▶ _Stored records_
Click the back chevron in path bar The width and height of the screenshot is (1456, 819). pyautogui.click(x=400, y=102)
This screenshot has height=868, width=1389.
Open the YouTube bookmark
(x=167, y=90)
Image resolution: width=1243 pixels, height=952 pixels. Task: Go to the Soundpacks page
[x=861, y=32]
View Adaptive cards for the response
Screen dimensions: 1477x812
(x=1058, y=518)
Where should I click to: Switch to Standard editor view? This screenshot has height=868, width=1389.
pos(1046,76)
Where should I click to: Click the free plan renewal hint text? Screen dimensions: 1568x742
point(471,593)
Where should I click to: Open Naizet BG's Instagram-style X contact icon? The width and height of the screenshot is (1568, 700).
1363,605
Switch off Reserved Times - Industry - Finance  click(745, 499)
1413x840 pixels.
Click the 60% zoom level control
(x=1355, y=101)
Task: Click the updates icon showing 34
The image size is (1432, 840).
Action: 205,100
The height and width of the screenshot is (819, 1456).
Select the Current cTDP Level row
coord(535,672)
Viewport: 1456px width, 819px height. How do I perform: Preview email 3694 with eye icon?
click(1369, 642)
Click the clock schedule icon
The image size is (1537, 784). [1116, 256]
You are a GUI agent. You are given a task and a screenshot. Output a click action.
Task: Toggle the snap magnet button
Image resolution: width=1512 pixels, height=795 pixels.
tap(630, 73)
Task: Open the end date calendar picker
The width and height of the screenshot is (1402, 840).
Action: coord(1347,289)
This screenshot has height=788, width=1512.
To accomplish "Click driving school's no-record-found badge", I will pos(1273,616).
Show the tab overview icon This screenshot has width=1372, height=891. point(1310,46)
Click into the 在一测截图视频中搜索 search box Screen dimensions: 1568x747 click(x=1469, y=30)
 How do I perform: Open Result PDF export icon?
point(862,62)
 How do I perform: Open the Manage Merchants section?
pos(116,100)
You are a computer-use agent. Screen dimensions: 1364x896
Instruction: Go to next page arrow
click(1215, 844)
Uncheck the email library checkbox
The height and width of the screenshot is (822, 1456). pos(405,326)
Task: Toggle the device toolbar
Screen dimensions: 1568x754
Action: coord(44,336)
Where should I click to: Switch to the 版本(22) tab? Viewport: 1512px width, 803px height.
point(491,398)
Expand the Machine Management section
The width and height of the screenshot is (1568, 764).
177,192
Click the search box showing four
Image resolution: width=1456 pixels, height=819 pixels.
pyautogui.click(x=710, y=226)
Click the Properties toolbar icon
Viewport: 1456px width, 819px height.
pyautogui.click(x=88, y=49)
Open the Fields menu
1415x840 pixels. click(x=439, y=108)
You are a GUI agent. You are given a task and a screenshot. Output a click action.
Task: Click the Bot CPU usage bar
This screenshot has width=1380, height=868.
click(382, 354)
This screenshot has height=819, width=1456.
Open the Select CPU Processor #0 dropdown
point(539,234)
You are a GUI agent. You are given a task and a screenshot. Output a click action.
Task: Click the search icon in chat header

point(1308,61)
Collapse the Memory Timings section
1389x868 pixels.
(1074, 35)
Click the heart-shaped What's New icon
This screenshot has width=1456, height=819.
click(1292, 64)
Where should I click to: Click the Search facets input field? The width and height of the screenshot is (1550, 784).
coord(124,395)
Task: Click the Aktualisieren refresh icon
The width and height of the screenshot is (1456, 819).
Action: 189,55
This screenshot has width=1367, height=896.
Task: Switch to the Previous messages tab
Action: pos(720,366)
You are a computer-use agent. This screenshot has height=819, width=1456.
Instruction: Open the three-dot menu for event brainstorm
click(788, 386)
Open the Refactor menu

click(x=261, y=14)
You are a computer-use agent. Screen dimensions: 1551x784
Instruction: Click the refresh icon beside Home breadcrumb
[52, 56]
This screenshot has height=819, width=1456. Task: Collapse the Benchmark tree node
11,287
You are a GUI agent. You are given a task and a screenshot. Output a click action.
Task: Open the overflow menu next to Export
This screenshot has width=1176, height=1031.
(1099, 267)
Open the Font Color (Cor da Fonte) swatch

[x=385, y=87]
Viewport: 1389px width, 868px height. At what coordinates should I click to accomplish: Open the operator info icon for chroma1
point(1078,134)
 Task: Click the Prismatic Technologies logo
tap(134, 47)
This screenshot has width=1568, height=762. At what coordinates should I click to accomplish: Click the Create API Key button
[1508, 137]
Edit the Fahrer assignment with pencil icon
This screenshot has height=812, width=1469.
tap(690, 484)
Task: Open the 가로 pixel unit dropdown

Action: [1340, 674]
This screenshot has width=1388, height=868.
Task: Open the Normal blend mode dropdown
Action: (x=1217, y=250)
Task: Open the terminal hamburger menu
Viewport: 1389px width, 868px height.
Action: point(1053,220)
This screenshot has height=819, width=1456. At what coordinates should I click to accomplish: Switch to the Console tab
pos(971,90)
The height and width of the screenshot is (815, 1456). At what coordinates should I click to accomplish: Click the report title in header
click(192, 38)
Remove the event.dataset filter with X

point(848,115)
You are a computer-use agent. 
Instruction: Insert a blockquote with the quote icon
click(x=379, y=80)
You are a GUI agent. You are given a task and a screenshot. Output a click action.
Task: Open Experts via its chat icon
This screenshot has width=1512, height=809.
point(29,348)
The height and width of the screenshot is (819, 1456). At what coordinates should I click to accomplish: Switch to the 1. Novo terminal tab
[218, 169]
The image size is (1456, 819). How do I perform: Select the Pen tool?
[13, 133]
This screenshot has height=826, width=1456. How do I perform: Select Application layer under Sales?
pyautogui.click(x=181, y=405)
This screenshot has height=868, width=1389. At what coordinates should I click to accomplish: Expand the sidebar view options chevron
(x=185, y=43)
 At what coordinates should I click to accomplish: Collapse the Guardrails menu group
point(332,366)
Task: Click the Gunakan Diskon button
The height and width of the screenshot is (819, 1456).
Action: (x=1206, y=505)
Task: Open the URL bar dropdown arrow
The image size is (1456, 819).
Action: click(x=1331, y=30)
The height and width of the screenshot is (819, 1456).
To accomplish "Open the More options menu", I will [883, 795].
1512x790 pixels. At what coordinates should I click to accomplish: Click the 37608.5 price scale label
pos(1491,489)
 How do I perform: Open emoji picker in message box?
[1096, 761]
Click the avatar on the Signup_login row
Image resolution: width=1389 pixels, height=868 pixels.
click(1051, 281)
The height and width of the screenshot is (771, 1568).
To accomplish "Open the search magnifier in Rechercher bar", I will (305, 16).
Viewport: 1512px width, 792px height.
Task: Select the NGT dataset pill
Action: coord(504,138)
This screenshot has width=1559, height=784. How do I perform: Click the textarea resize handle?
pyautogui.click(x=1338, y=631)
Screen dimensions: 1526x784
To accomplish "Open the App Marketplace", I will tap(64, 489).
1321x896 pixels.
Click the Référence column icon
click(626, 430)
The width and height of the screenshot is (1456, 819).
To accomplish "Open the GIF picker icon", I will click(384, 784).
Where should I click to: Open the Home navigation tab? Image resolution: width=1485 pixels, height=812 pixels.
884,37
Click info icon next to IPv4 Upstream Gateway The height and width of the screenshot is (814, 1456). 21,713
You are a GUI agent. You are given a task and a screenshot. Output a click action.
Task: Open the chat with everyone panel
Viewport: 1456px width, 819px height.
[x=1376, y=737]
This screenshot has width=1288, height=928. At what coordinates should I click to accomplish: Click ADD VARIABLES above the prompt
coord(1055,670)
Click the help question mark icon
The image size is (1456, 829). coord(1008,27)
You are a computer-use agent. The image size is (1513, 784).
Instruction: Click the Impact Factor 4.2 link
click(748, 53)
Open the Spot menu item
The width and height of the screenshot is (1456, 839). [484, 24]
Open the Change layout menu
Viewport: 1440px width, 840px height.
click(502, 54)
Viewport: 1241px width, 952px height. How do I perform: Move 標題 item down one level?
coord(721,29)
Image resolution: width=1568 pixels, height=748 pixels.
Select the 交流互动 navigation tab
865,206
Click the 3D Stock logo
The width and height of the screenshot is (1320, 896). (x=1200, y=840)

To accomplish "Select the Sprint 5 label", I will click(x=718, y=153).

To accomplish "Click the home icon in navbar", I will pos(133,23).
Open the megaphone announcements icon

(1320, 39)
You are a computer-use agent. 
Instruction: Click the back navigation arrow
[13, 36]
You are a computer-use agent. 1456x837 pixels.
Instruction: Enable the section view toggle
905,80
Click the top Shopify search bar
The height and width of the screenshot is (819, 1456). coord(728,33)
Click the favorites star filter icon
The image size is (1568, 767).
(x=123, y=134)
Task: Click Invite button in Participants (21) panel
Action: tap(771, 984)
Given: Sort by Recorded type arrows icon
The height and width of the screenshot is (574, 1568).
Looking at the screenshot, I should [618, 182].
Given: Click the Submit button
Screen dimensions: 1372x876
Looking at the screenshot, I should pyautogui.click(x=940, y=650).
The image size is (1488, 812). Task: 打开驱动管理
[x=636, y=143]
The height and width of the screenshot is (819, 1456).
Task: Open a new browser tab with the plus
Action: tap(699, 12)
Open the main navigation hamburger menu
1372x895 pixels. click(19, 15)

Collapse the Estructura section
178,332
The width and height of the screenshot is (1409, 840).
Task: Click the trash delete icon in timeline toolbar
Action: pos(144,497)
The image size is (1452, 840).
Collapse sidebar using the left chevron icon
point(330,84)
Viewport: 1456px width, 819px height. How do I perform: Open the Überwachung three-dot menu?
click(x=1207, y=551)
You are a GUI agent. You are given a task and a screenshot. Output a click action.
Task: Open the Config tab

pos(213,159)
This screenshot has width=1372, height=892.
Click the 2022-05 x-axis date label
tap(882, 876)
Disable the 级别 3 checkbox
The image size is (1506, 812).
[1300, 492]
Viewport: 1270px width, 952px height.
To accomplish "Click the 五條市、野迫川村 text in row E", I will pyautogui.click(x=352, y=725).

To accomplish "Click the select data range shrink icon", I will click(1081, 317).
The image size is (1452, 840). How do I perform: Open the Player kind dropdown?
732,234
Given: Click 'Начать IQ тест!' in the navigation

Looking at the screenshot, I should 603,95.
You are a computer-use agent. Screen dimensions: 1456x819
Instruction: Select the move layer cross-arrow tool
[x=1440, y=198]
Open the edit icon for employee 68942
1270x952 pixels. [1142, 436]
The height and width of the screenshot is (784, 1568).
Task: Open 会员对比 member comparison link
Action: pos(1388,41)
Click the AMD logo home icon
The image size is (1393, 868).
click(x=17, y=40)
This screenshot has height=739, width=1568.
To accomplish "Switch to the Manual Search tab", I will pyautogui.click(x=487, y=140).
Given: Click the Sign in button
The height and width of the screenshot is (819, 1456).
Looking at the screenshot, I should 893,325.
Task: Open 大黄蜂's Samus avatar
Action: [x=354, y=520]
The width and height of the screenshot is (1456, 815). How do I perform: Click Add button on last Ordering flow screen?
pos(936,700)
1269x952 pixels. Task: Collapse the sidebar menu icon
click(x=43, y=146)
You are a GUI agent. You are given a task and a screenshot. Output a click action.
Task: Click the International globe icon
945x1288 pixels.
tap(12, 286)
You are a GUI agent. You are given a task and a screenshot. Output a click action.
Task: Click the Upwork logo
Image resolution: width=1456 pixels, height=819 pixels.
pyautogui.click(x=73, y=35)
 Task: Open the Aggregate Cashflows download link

▶ _ASSIGNED TASK_
An exact copy of the lines above between the line holding "Given: Click 'Начать" and the line holding "This screenshot has height=739, width=1568.", inclusive, is the whole answer.

▶ _ANSWER BELOW_
Given: Click 'Начать IQ тест!' in the navigation

Looking at the screenshot, I should 603,95.
You are a computer-use agent. Screen dimensions: 1456x819
Instruction: Select the move layer cross-arrow tool
[x=1440, y=198]
Open the edit icon for employee 68942
1270x952 pixels. [1142, 436]
The height and width of the screenshot is (784, 1568).
Task: Open 会员对比 member comparison link
Action: pos(1388,41)
Click the AMD logo home icon
The image size is (1393, 868).
click(x=17, y=40)
This screenshot has height=739, width=1568.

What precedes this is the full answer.